START MATERIAL FOR THIS TASK
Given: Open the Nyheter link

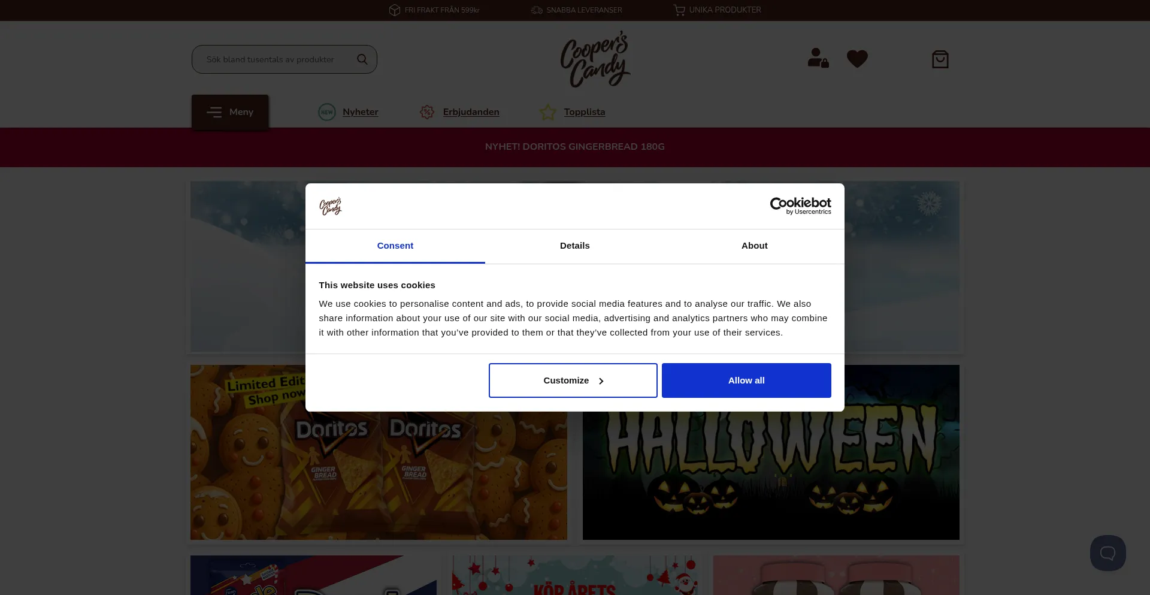Looking at the screenshot, I should point(361,112).
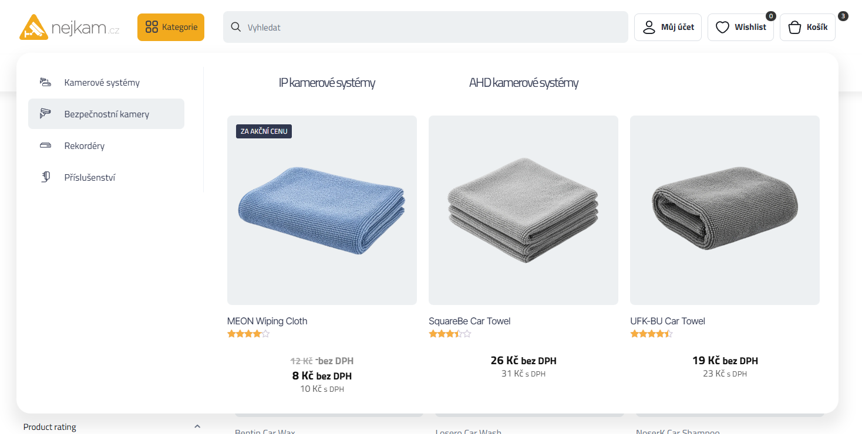Open the Kategorie menu button

pos(171,27)
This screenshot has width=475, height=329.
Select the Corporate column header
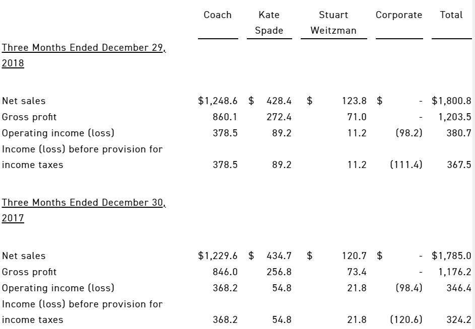tap(398, 15)
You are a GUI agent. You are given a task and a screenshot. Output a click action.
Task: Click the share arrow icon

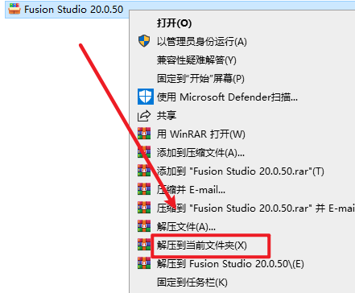point(144,116)
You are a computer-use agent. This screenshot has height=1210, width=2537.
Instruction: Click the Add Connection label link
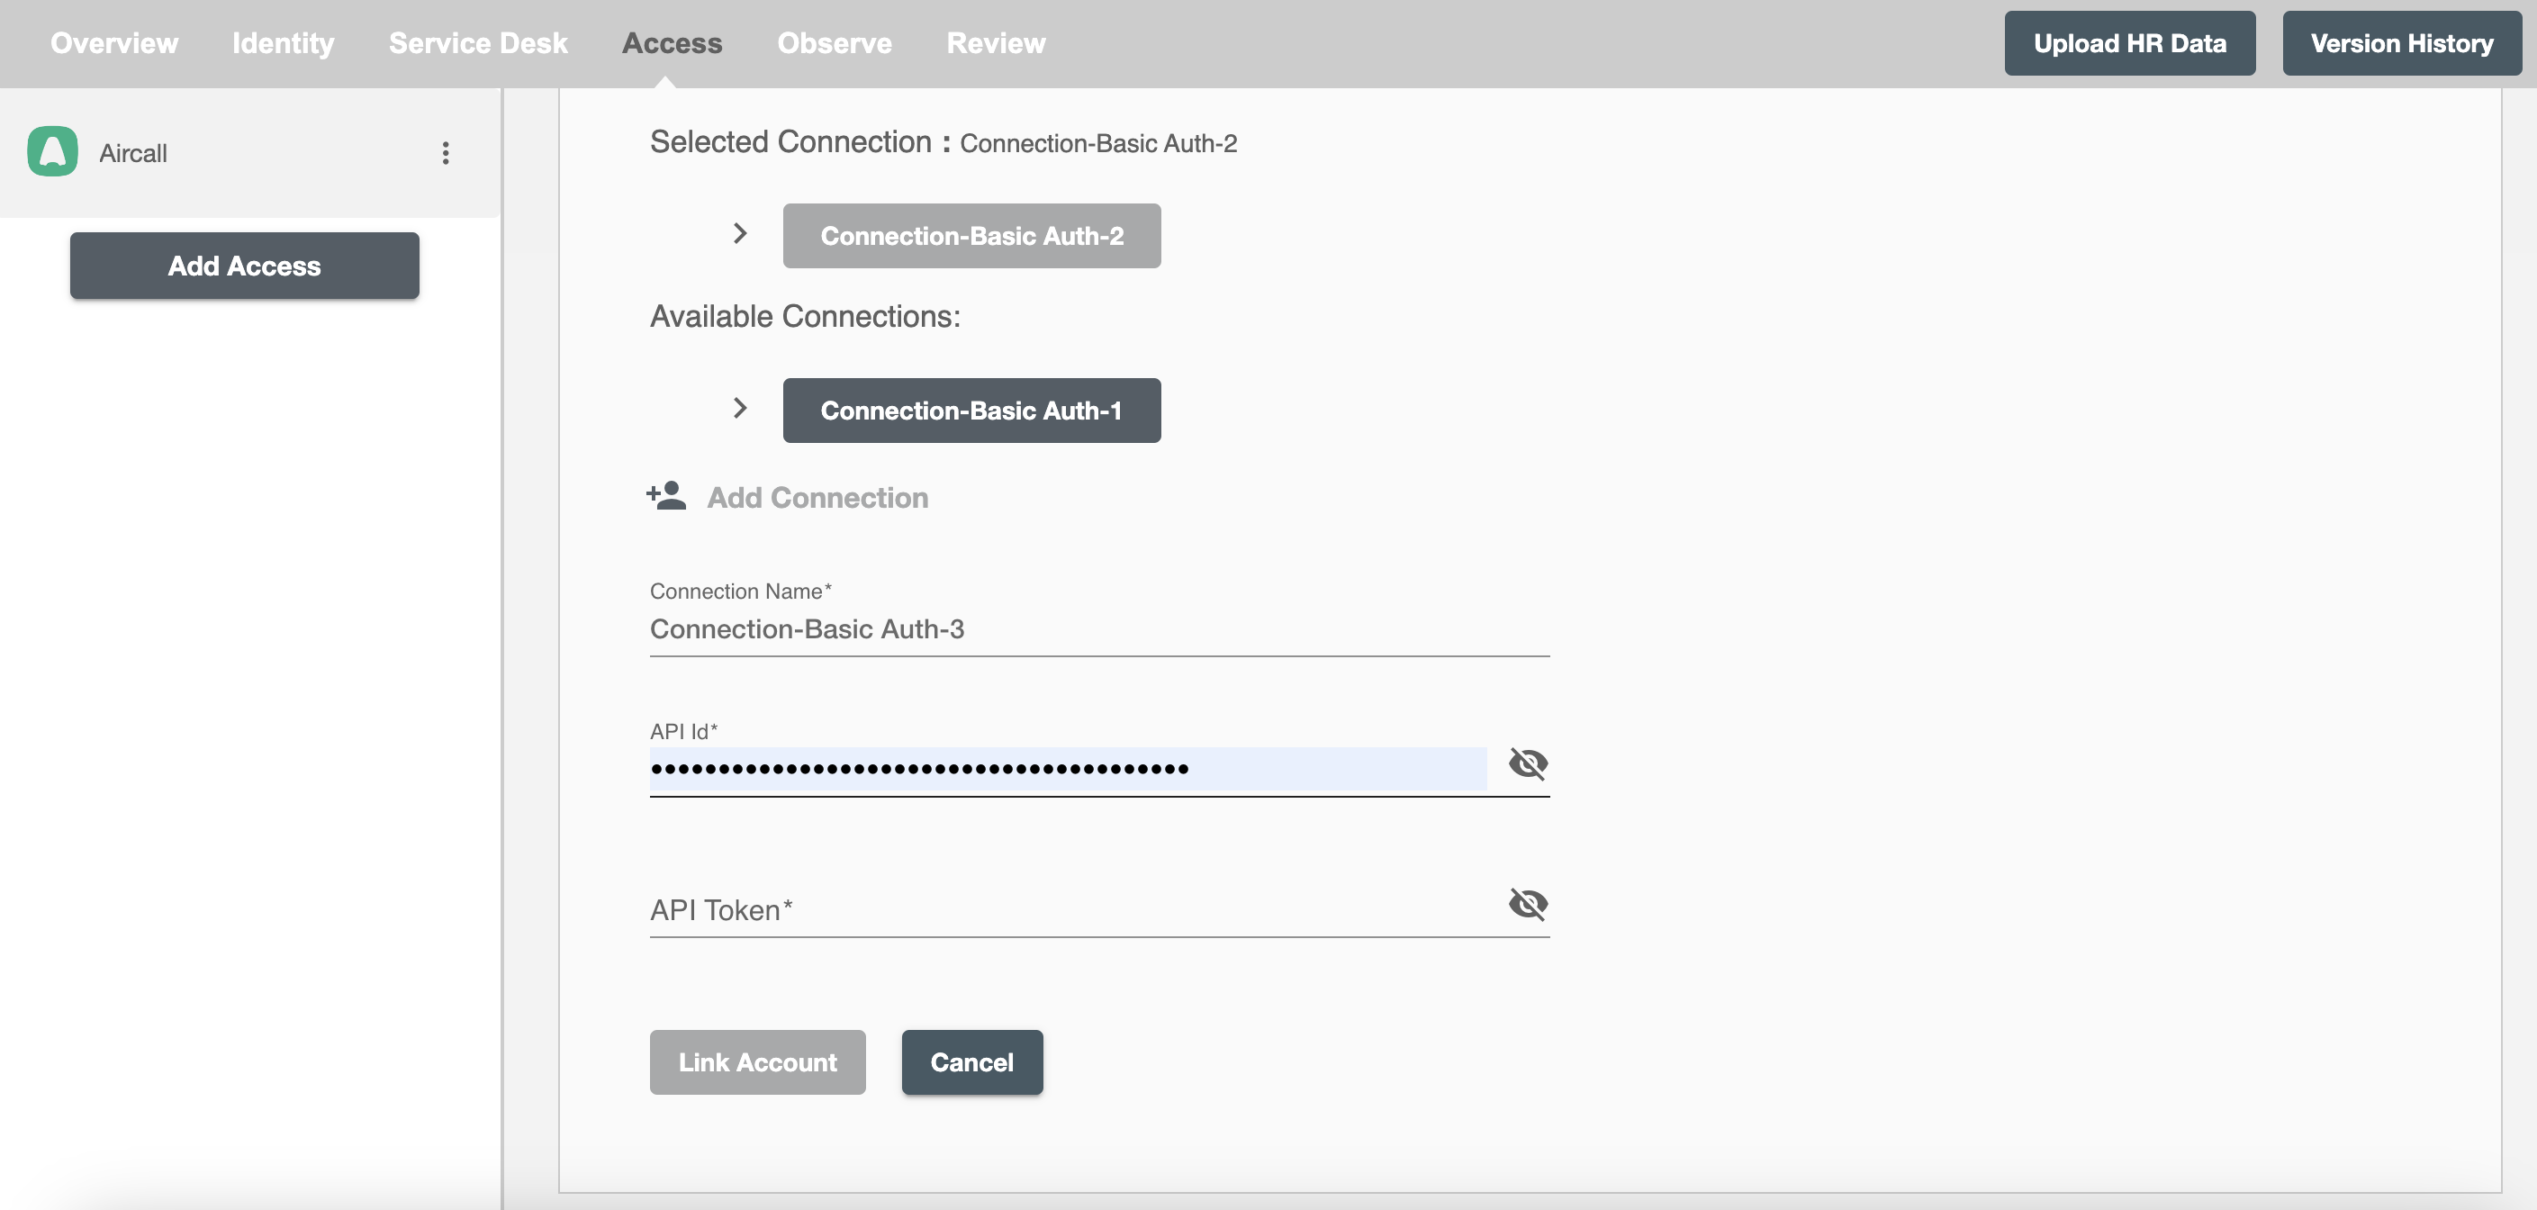coord(817,497)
END MATERIAL FOR THIS TASK
**TASK INSTRUCTIONS**
Set down every entry above without alteration, but print no images.

**TASK ANSWER**
Given: Open the Nyheter link

Looking at the screenshot, I should point(361,112).
Open the Kategorie menu button

pos(171,27)
This screenshot has width=475, height=329.
Select the Corporate column header
tap(398, 15)
You are a GUI agent. You are given a task and a screenshot. Output a click action.
Task: Click the share arrow icon

point(144,116)
You are a computer-use agent. This screenshot has height=1210, width=2537.
Instruction: Click the Add Connection label link
coord(817,497)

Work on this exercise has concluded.